I vaguely recall some sociology and media theory strands that make arguments similar to the quoted post—that we are entering or have already entered an era of post-literacy. Our new language is a language of images, (tiktok, instagram), immediacy, and literalness (does anyone even understand allegory anymore? Does the average piece of media ever express a metaphor?). I don't have numbers on it, but my teacher friends tell me that the typical student's reading comprehension skills have tanked in the past few years.


It's not just reading comprehension, it's the imagination that goes with it.

Text is active. It triggers the imagination. Visual imagery - especially electronic imagery - is consumed passively. What you see is what you get.

Especially with Gen Z, there's been a catastrophic collapse in the public's ability to imagine anything that hasn't been pre-digested by Hollywood movies, video games, D&D, and anime.

It's the same stock imagery over and over and over.

Older culture is "boring" because it doesn't follow the standard tropes, and that makes it incomprehensible.

It's a bizarre kind of deja nostalgia - the only futures that can be imagined are the ones that have been imagined already.


> Older culture is "boring" because it doesn't follow the standard tropes, and that makes it incomprehensible.

The older culture, where the tropes stem from, doesn't follow the tropes? What?


Older works often conform less closely to the tropes, because the tropes weren't established at that point. When a medium or genre is new it often goes through a Cambrian explosion phase where there are all kinds of wildly varied pieces, and then things settle down and coalesce on the specific approaches that have proven successful.

I don't think that's what he means.

I wonder if people are downvoting you in good faith because I think you're on to something. My assumption is that denigrating mass media and pop culture comes across as "elitist".

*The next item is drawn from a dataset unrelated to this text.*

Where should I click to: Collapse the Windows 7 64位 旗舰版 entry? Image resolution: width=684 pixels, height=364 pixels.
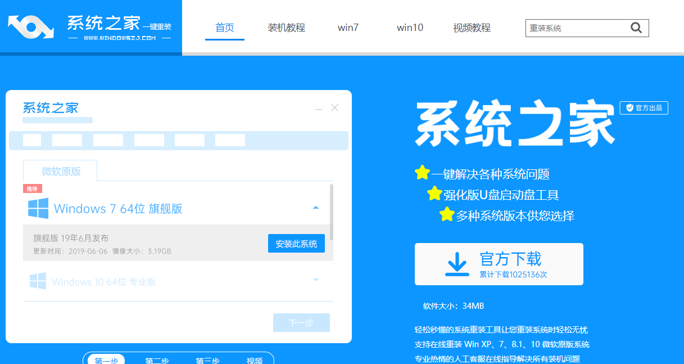click(x=316, y=206)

Oh well. I mean, for the person who can look around and feel disdain toward these things, they deserve whatever shred of dignity the allegation subscribes them to.

"Second Order Illiteracy" is precisely what cripples imagination, or the ability to perceive things beyond the immediate senses. Passively consuming electronic media does the heavy lifting that the literary mind achieves.

> It's a bizarre kind of deja nostalgia - the only futures that can be imagined are the ones that have been imagined already.

If we toss the word "capitalism" into the fray of what you're saying I think this is what Mark Fisher meant by the "Slow cancellation of the future".


Possibly the idea is just too new / people who haven't seen it think it's just dunking on the young generation again. But for example there's an unexpected trend on social media just within the past month of a large amount of Gen Z not being able to read "third person omniscient" (a term I hadn't heard before but is pretty much just what it sounds like; from examples appears to be how all fiction I've read is written).